Despite the clash of reason and faith between Nat and Lottie, “Old Wounds” doesn’t really say much about that duality. The episode reminds the audience that (paraphrasing Shauna’s hallucination of Jackie in Season 1) these are kids, and that’s awful. After a spirited debate and life-threatening physical activity, Nat and Lottie are in no mood to unpack their divergent philosophies, their mysterious symbols, or the fact that they could starve or freeze to death any day. Their differences remain and will no doubt clash again, but for now they’re just thankful to be alive and gay.

Spiritual food:

  • The theme song is different, I have no idea why and I’m going to puke.
  • In this episode, Mari also holds her own secret competition to see who can be the baddest. (He wins.) Javi kind of comes back because of Lottie’s superiority, and I’m sure he’d swallow Akilah’s (Nia Sondaya) pet mouse whole if he found it.
  • Misty’s little smile when it comes to competition – she loves a mess!
  • IT WAS REALLY A CHARACTER AFTER FAITH DISCOVER A HAM I’m sick.
  • Now I’m also worried about this goldfish that was spit into the drinking water. Fish die very easily from water poisoning!

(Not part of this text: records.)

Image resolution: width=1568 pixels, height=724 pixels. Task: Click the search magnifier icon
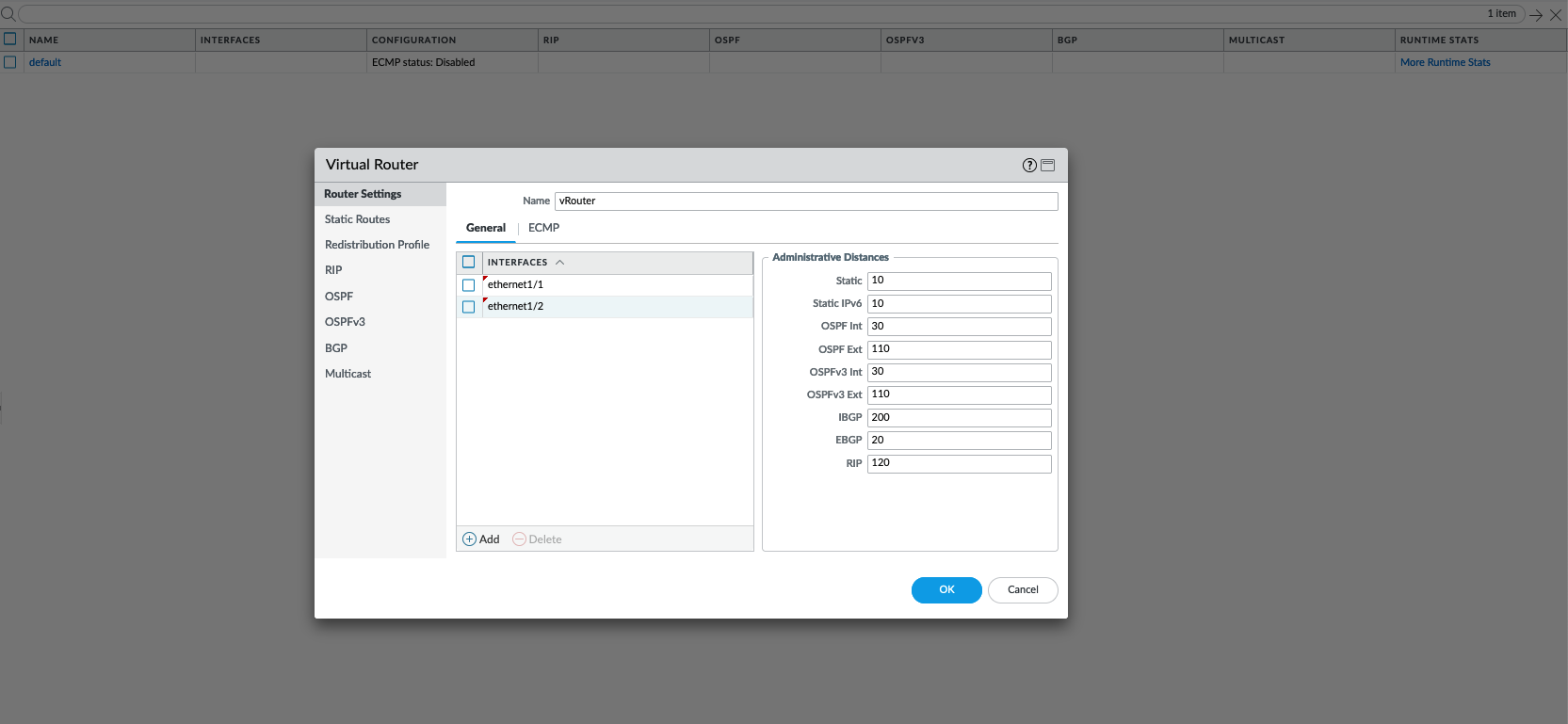pos(8,14)
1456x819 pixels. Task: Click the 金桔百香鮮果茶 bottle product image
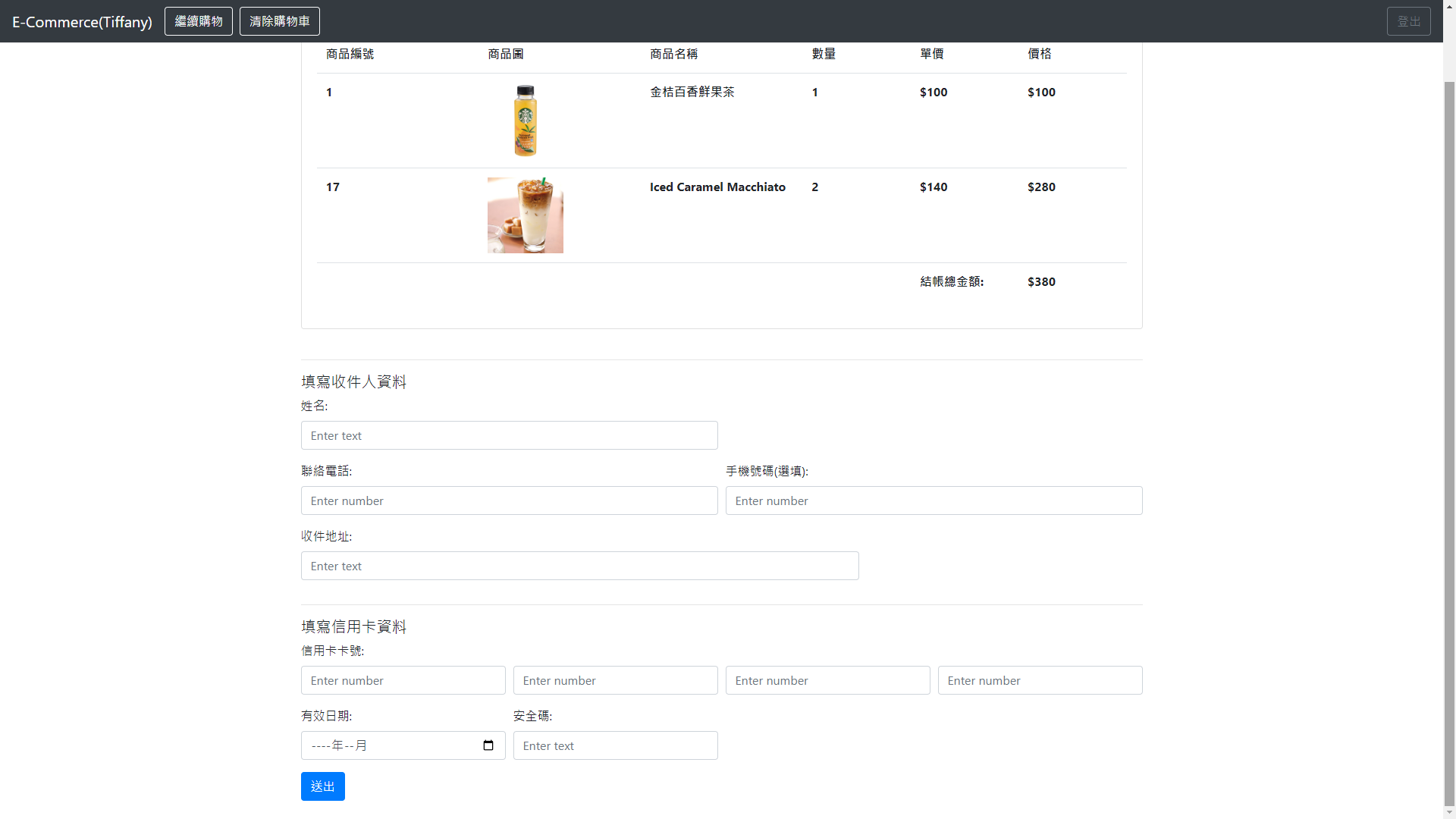pos(525,121)
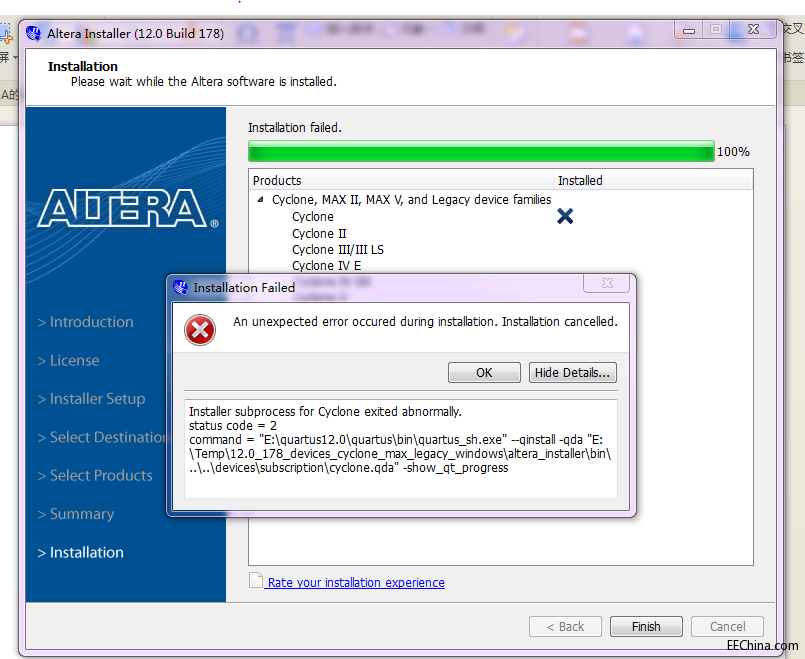Click the green installation progress bar

[x=480, y=152]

  • The Walter/Misty juxtaposition is cute, but it underscores my point about episode 3 that it’s basically the same character, which means it’s either nothing new OR she’s hiding something important. Watch this space!

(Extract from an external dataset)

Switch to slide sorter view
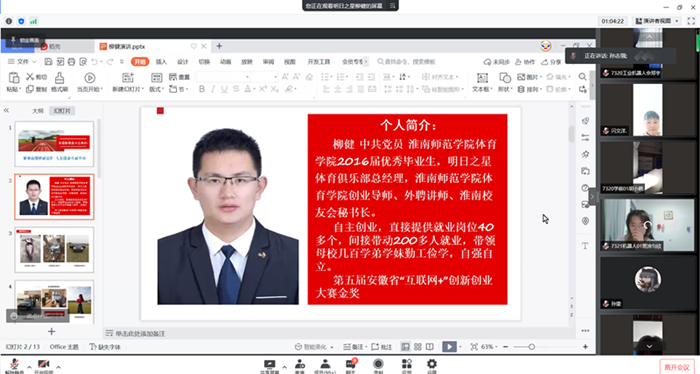 pyautogui.click(x=418, y=347)
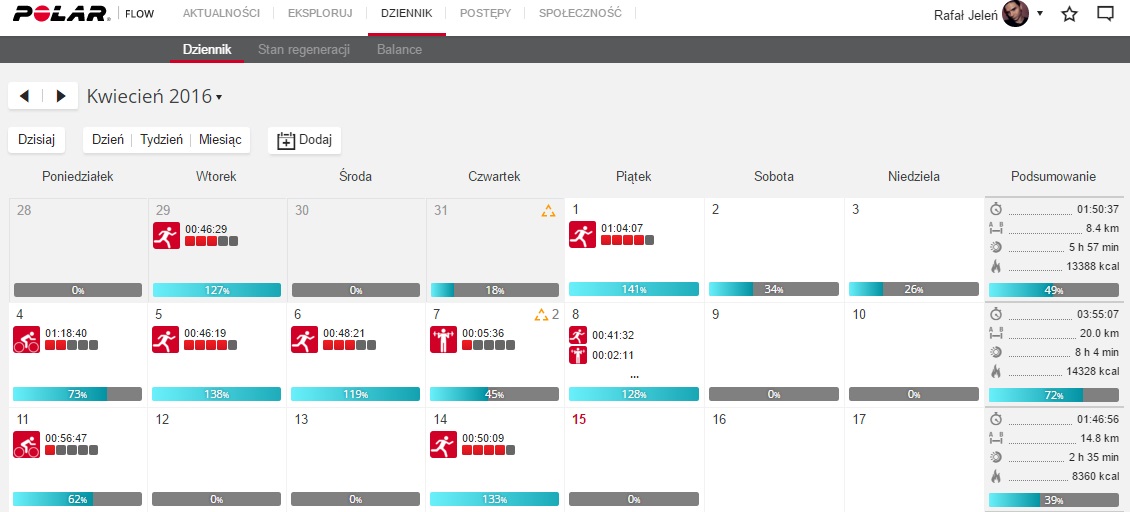Click the favorites star icon in header
Viewport: 1130px width, 512px height.
pos(1069,14)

  • (For a second, I almost thought they were going to get up, meet in the hallway, and start hiding before disappearing into one of their rooms, which would probably happen in any other show.)

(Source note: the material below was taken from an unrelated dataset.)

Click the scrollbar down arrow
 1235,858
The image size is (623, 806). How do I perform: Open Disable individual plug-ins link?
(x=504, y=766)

  • Ben is reading The Magician by John Fowles (although his copy says John Fowler), a book about a young man who becomes “depressed, disillusioned and overwhelmed” and then has suicidal thoughts. Considering everything it deals with, it’s a pretty direct reference and a deeply dark foreshadowing. (I even stopped at the cover and gasped because it sure looks like a skull with antlers!)
  • A little detail I loved: Shauna is the first to react to Javi’s return, which is a nice reminder that they were together in the early months before Doomcoming.
  • Does this mean Javi is the one who stole the bear meat? And did he poop in the pee bucket? And was he responsible for the mysterious dripping that only Mari can hear? Given where he was found, was he sleeping at Lottie’s altar? He’d rather explain it all than something more sinister…
  • YOU’RE GROWN UP (Lauren Ambrose) DEVELOPMENT. Welcome to the madness, we missed you.

Grade: C+

New episodes of “Yellowjackets” air Fridays on streaming and Sundays on air.